All other calcs I’ve attempted in this way have came out “great success” but this one is throwing me 

 

[Phoenix]

The disconnection time in the adiabatic is not the maximum allowed disconnection time (i.e. 0.4sec) but the actual disconnection time that is achieved with a fault of that magnitude

 

[viperrowe2606]

This is what I put to my tutor who was flabbergasted by the t= equation. Do I need the t= equation as this would give me a time of around 0.1s

 

[Phoenix]

What equation are you using? You might have to re-arrange it to suit what you are trying to do

 

[viperrowe2606]

Full cable calcs for the above circuit I’m lost as I’m being fed cross information. I thought for the adiabatic equation you have to work out 

1) fault current 230/Zs

2) disconnection time t= K*XS*/I*

 

[Fleeting]

Your disconnection time is 0.4sec for the given circuit.

 

[viperrowe2606]

Right so not 0.2s like I was informed even using 0.4s disconnection time my cpc is coming out larger than line conductor in the adiabatic even when stepping up the R1+R2 values given in I3 OSG

Thanks so much for your replies btw!!! This has been causing me grief, making me feel like I should swap over to become a plumber

 

[Fleeting]

Even though you have a line to line voltage off 400 the nominal voltage is 230 so 0.4 sec applies. Are you using the adiabatic equation and have you ascertained the k factor for use in the equation. 

 

[viperrowe2606]

Yeah using adiabatic I’ve done the adiabatic with the Isc for R1+R2 1mm/1mm

1mm/1.5mm

1.5mm/1.5mm

all came out higher than the line csa. All other calcs I’ve done have been ok. 
k=115

 

[Fleeting]

Yes I have just done the calculation and it is larger than the line even at 0.1sec for a considered instantaneous trip. I think you would have to quote the "rule of thumb" table in BS7671 whereby the line conductor up to and equal to 16.0 should have an equally sized cpc. I would also suggest 1.0 is undersized for a power circuit, see BS7671. I think you need to confer with your tutor but show them your workings.

 

[viperrowe2606]

So I just use the rule of thumb rule then? I initially done the calc using 1.5mm/1.5mm but as this was also coming out high I went around in circles with it. I just assumed i was doing something wrong and was afraid I was going to get "dumbed". Like i say ive followed the rest of the calcs the same way and got correct results, it was just this one that i struggled with. Thanks so much again for the replies and help man!!! 

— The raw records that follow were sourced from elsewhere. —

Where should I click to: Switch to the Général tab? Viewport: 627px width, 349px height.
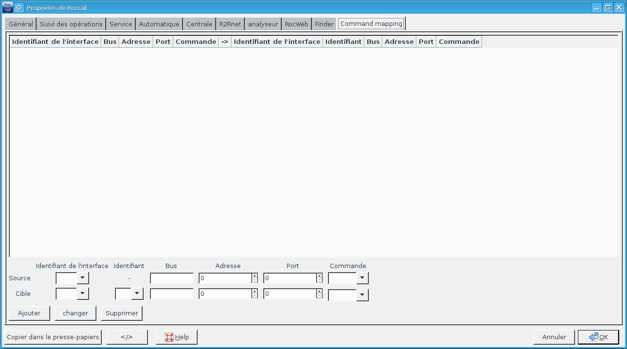tap(21, 24)
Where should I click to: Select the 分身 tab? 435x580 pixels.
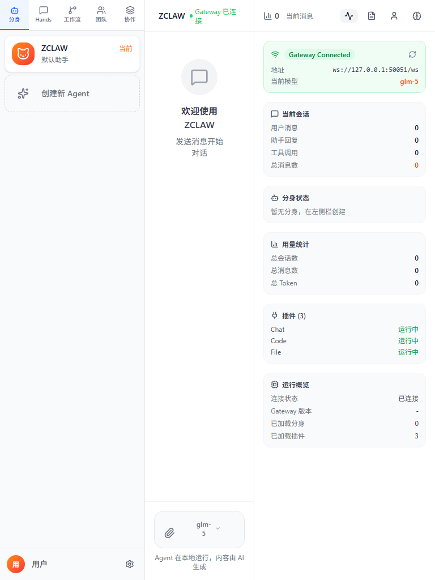click(x=15, y=15)
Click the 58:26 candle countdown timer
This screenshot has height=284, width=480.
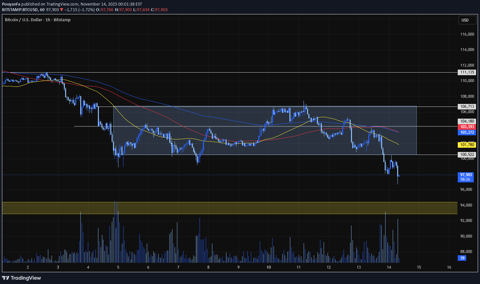click(x=465, y=179)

    1 other quicky, Volt drop calc I would use 3ph value for and check scope with 400V for correct? 400V/0.05?

 

[Phoenix]

Have a look at the second paragraph in 434.5.2 and note what it says in relation to instantanous operation

 

[viperrowe2606]

Ive just done the calc again going up in size until 4mm/4mm (R1+R2 = 9.22) This works but i feel as though 4mm is overkill surely?

 

[Fleeting]

I would speak to your tutor with regard to just selecting a cpc which equates to the line conductor and explain your workings. I would assume the three phase circuit is balanced so use the method you use for single phase, an unbalanced circuit is far more complicated and you haven't been given any information to suggest this is the case.

 

[viperrowe2606]

This is exactly what I spoke to my tutor about, so the t=k2 X S2 / I2 calc is the maximum time the line conductor can withstand the fault for? is this correct?

I feel so dumb right now

 

[Phoenix]

This is exactly what I spoke to my tutor about, so the t=k2 X S2 / I2 calc is the maximum time the line conductor can withstand the fault for? is this correct?

I feel so dumb right now

Yes. What do you get if you plug your values for K, S and I into it? (confirm what values you are using for each as well)

 

[viperrowe2606]

k=115

S=1.5mm2

I = 396.5

1152 X 1.52 / 396.52 = 0.189s

 

[Phoenix]

Looks right to me, so your 1.5mm² cable will be able to survive a fault of 396.5A for 0.189s. Now how long will the breaker take to operate with that fault flowing?